Through the mysteries, we get to know a little about Stephen and his aspects, and how they work: Ivy, repository of all his social understanding; Tobias, a walking encyclopaedia with a deep knowledge of art and architecture, always able to talk soothingly about something or other; J.C., a trigger-happy Navy SEAL, who knows security and weapons… and all the other aspects who play a more incidental role, like Armando (photography expert and megalomaniac who thinks he’s the king of Mexico), Ashley (far too comfortable with being imaginary), Ngozi (forensics expert) — the list goes on. It’s a fun cast, and Sanderson has been conscious to make the aspects pretty varied, while trying to be respectful of their apparent origins. Aside from the aspects, there’s also Stephen’s butler, who is impressively forbearing and clearly very fond of Stephen, despite the weirdness.

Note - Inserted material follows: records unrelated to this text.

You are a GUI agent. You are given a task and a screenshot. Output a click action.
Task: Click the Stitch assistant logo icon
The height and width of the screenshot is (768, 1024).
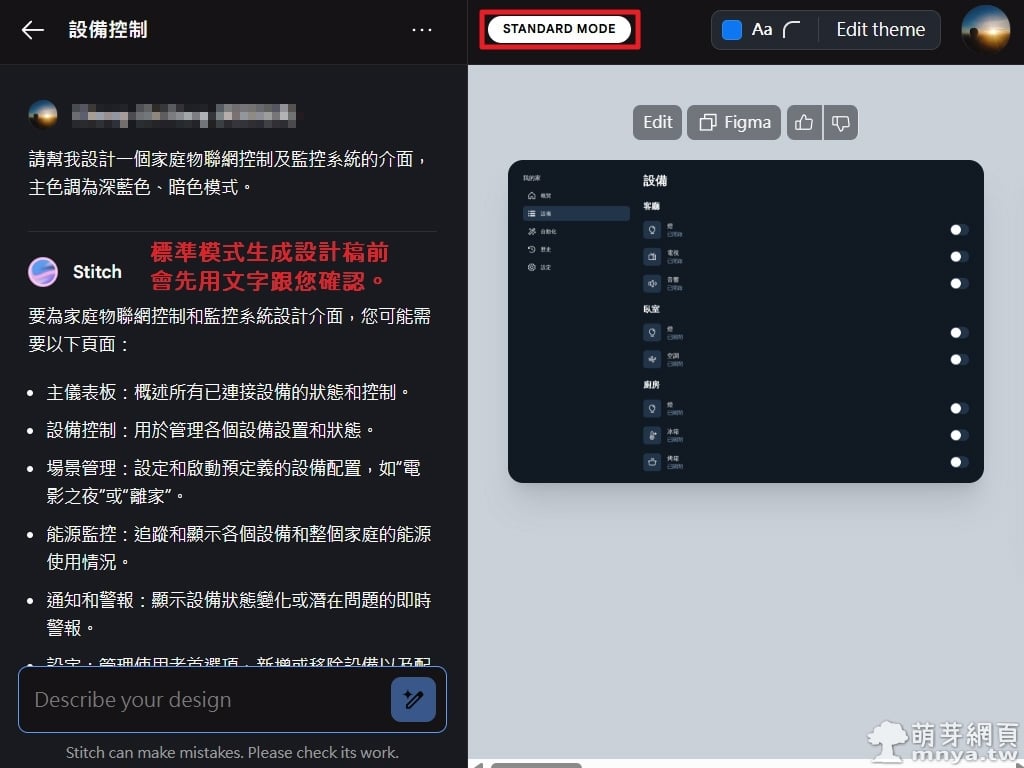[x=43, y=272]
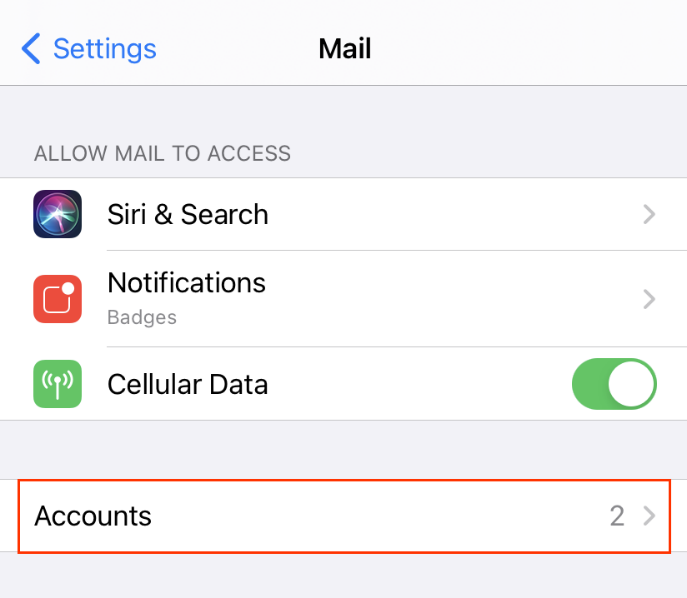Click the Siri app icon
This screenshot has height=598, width=687.
[57, 214]
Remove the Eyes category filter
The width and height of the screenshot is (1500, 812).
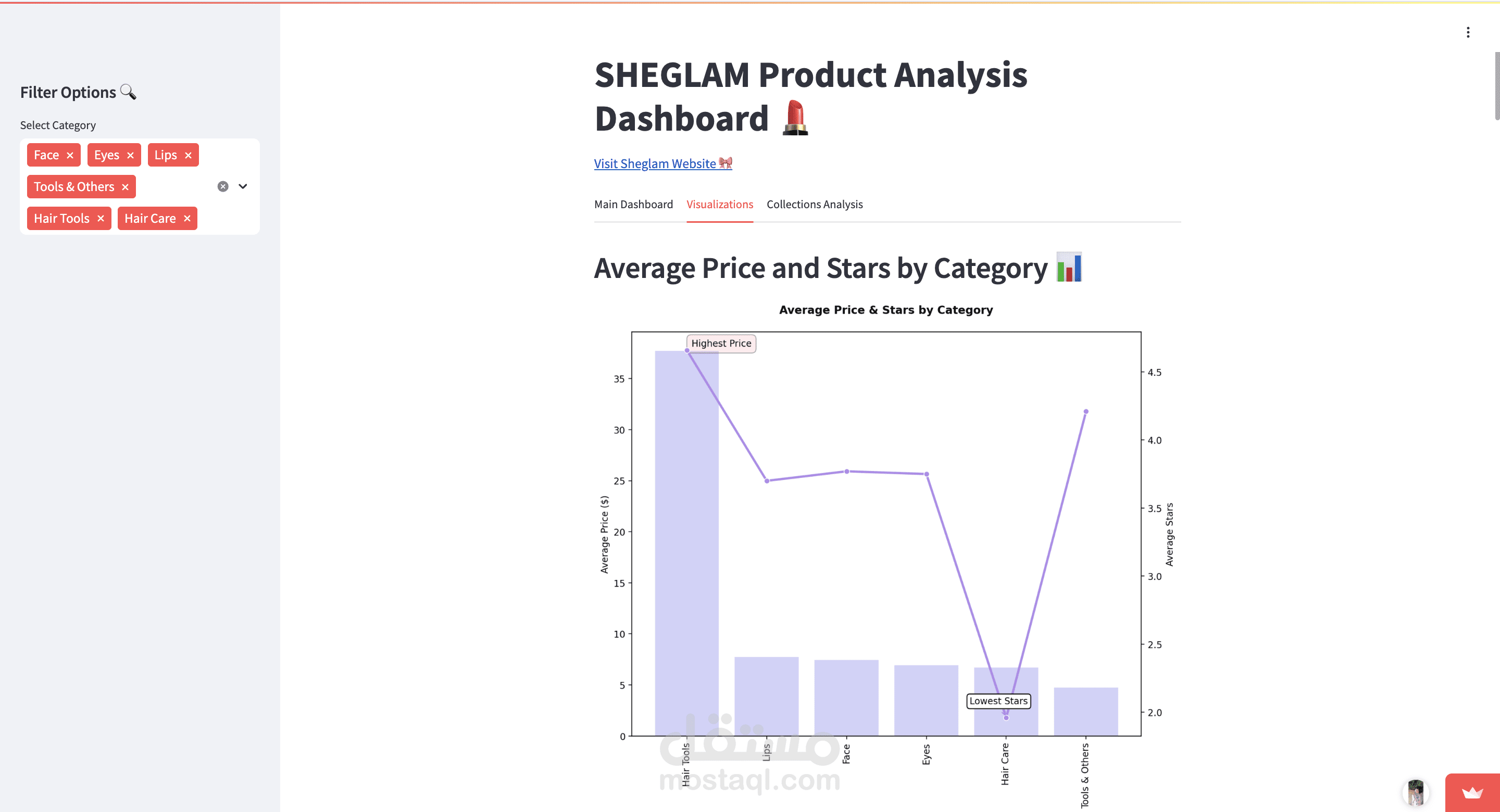point(131,155)
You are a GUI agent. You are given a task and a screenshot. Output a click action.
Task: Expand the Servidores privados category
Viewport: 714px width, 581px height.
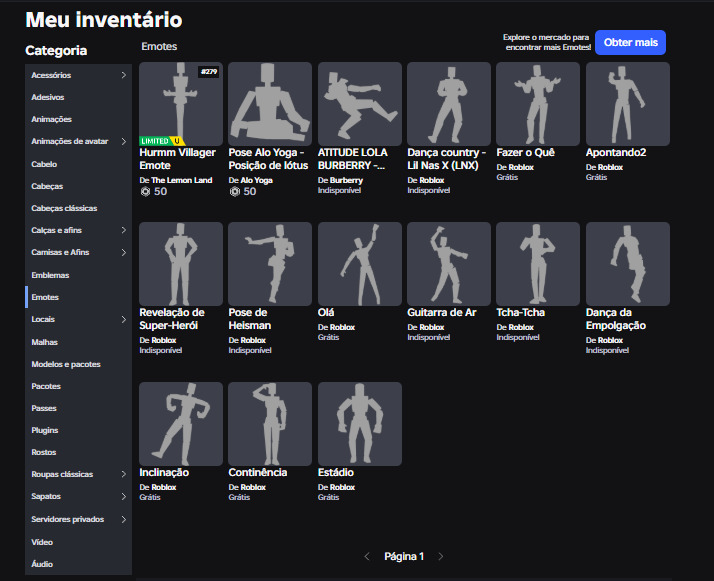(x=124, y=519)
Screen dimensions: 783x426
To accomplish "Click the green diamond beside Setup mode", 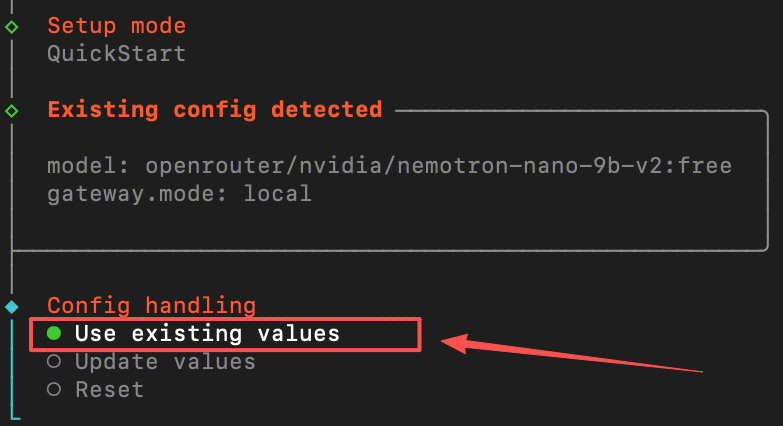I will 11,26.
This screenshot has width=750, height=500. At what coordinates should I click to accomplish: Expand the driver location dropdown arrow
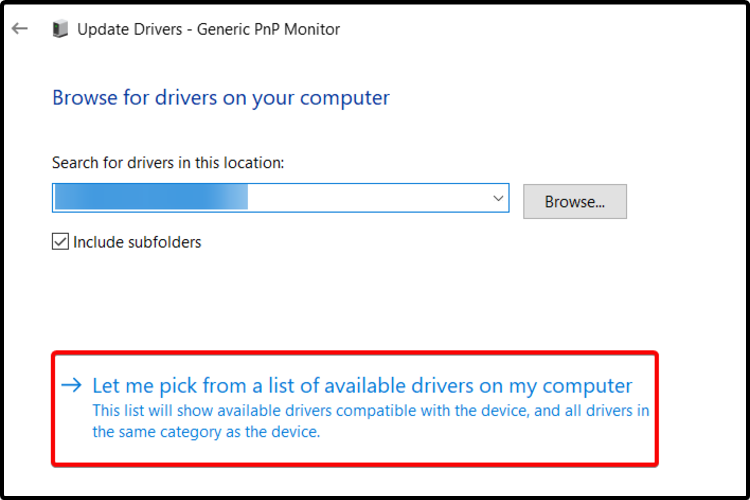(498, 199)
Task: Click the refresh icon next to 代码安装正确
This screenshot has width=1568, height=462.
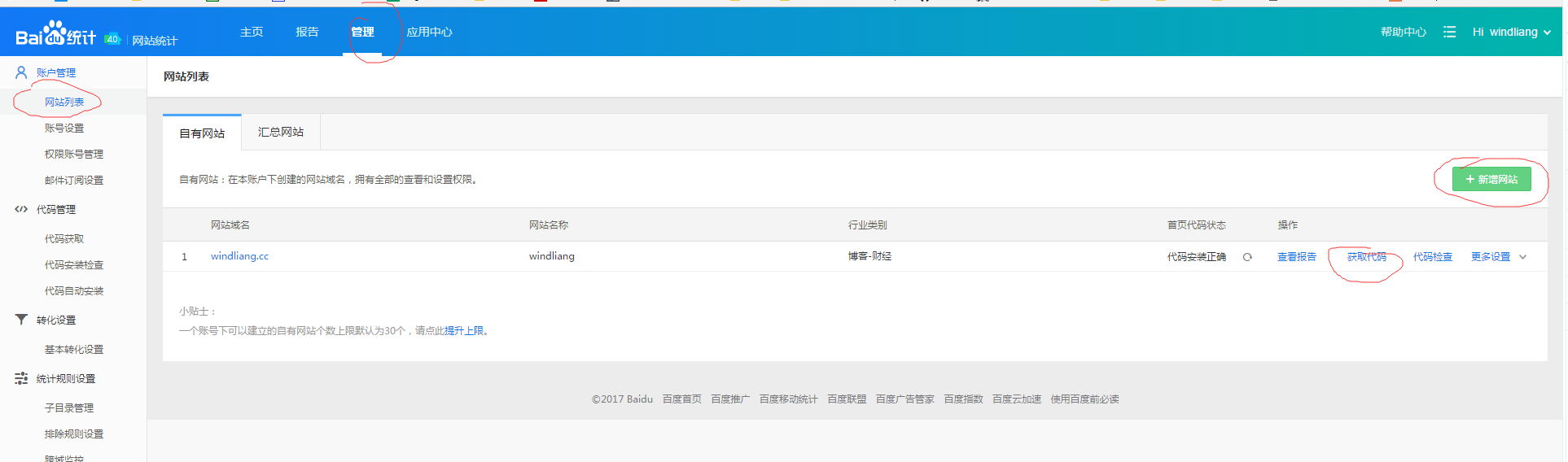Action: [1247, 257]
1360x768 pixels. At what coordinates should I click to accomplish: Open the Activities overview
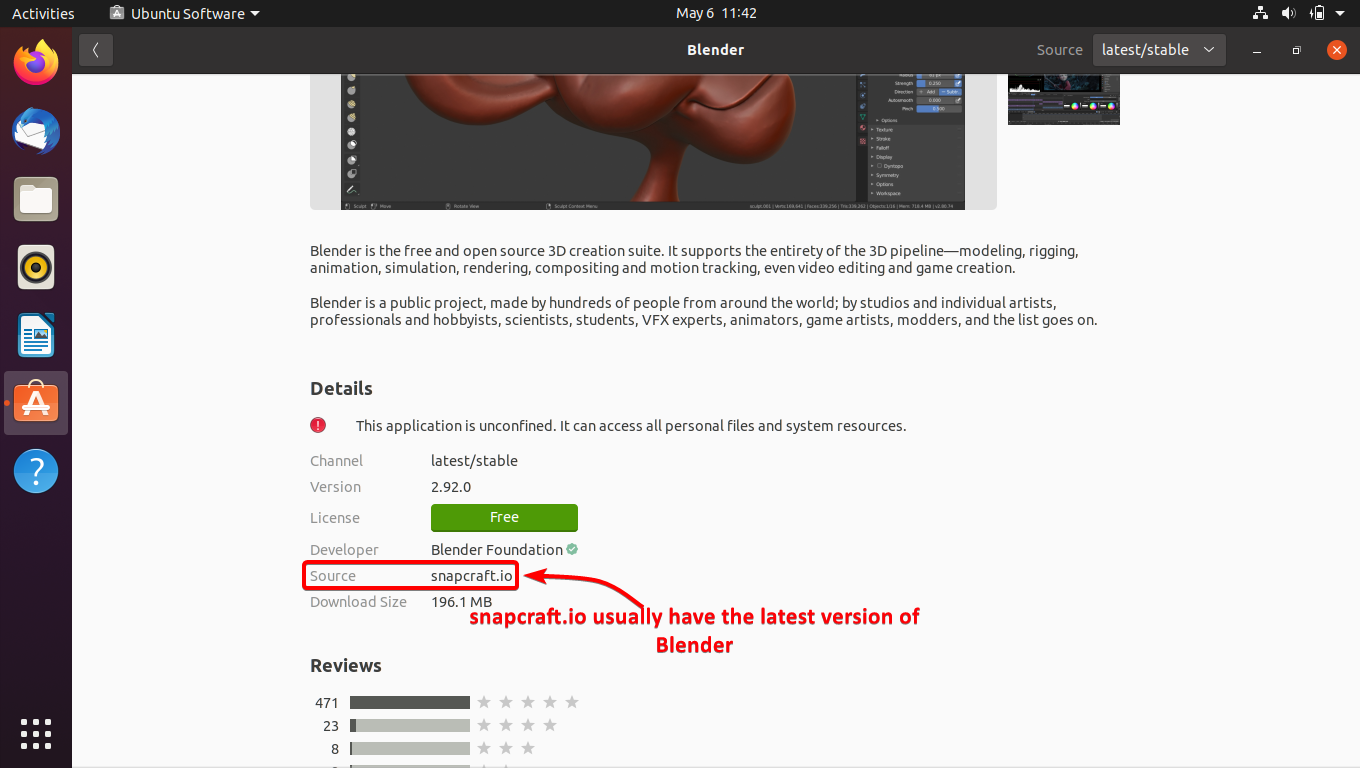44,13
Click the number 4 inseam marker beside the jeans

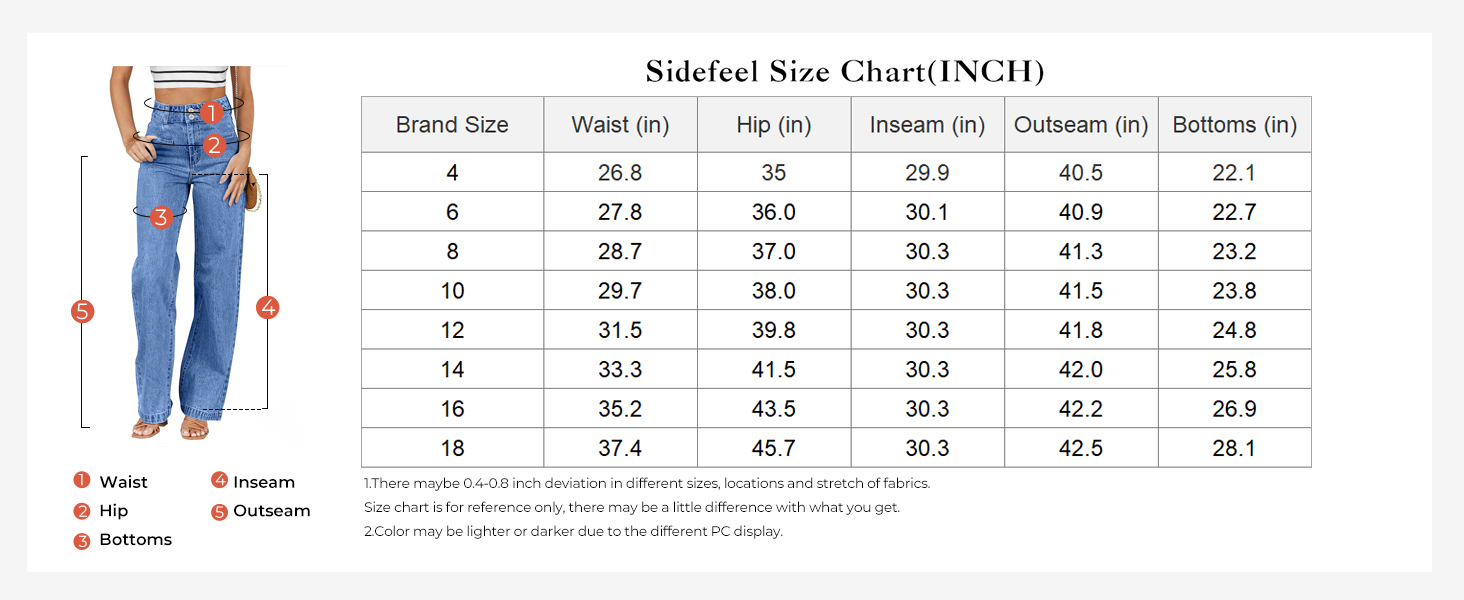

The mysteries themselves are a little light, definitely not the point of the stories, and I’m still not sure what I think exactly about Lies of the Beholder, the third (and final) novella. It’s not the ending I wanted, but it makes a certain amount of sense and answers various questions arising from the events of the previous two books (or less the events than the actions and hints of Stephen’s aspects during that time). It works; maybe I just didn’t really want my time with the characters to be over.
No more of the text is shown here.